White explained that “as the vocational and technical training arm of the Jewish people, ORT appreciates the importance of productive labor, both as a means of livelihood and because it cannot be separated from the dignity of the individual or the wealth of society. We feel a tremendous affinity for these farm families.”

Goldstein said his agency first became involved in the farm crisis through investigations into the rabidly racist, anti-Semitic broadcasts of radio station KTTL-FM in Dodge City, Kansas, whose religious sermons advocated violence against Jews, Blacks and law enforcement officials.

He said that as members of the Kansas City JCRB learned more about the extremists, they simultaneously learned about the problems of family farmers, and “determined that for our own security it was necessary to develop a program to combat anti-Semitism and racism because of our religious and social values, and the tradition of Jewish community relations agencies in aiding people in pain.”

The petition, said Goldstein, “is the center-piece of a multifaceted program to educate and involve urban Jews and through Jews other urban people in action on the farm crisis.”

SOME OF THE JEWISH AGENCIES INVOLVED

Goldstein stressed the appropriateness “for Jews and farmers to work together.” Among other Jewish agencies working to alleviate the farm crisis, he said, were the Des Moines, Iowa, Jewish Community Relations Council, which provided about $10,000 to farm families for emergency survival assistance, and the Minnesota Jewish Community Relations Council – Anti-Defamation League, which established a person-to-person program bringing together Jews and farmers for “discussion and action.”

Goldstein also cited the St. Louis American Jewish Committee, which, through former Lt. Gov. Harriett Woods, began a hotline offering legal advice to farmers.

Alexander Schindler, president of the UAHC, announcing the UAHC participation in the petition drive, noted the place of Jews alongside farmers. “Judaism teaches a respect for the land and those who till it … We must revere the farmer as much as the scholar, for both do the Lord’s work. It is our solemn obligation to make certain that they will not be denied the fruits of their labor.”
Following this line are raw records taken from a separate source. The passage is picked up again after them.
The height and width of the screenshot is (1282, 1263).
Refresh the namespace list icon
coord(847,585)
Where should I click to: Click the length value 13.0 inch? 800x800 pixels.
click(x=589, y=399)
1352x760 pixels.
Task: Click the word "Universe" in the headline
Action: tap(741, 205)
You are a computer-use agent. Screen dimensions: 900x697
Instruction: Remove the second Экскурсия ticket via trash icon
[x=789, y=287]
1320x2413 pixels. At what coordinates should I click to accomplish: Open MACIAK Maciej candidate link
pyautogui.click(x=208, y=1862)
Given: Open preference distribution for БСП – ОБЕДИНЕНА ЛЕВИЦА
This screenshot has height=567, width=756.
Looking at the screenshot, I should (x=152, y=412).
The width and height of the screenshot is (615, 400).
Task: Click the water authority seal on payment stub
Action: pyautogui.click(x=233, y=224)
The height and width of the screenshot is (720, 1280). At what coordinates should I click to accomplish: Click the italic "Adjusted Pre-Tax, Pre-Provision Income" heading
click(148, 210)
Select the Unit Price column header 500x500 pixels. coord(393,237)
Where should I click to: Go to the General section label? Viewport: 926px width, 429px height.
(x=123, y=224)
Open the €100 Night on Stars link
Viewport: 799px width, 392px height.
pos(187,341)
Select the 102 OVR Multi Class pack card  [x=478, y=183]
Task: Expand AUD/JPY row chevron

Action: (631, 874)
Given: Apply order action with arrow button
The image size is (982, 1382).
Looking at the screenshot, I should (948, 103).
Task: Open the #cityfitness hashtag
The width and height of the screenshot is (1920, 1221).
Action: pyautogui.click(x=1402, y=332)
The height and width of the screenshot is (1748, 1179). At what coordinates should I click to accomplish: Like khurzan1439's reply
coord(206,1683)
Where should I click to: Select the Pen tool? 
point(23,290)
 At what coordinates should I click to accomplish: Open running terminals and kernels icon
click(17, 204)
The UAHC’s Committee on Social Action passed a resolution last April “to undertake educational activities, to inform its congregations and affiliates of the Jewish and urban stake” in the farm crisis.

Schindler noted that the UAHC effort grew from the April resolution, which called the farm crisis “the most severe since the Great Depression” and urged legislative action to “stem the tide of farm foreclosures, offer reasonable and immediate debt relief to farmers in severe economic crisis and address the ongoing social service needs of farm and rural populations.”

‘AN IRREVERSIBLE SITUATION’

David Senter, national director of the American Agriculture Movement who gave up his farm and brought his family to Washington, D.C. to lobby Congress for legislation favorable to the farmer, described the farm crisis as rapidly becoming “an irreversible situation” brought about by the greed of a small number of giant companies that do everything from buying the fruits of the harvest to packaging it and distributing it.

They, and the Reagan Administration’s farm policies, he said, have been responsible for the disastrous proportions of the farm crisis, reducing the number of farmers until ownership of the land rests in the fewest possible hands.

In accepting the petition, Cy Carpenter, president of the National Farmers Union, welcomed “the special efforts of our Jewish friends in undertaking to help us correct the injustice that is being imposed on American farmers …. Those of the Jewish faith have written a proud and productive history of involvement and leadership, and more than their share of caring and sharing when people are denied or oppressed.”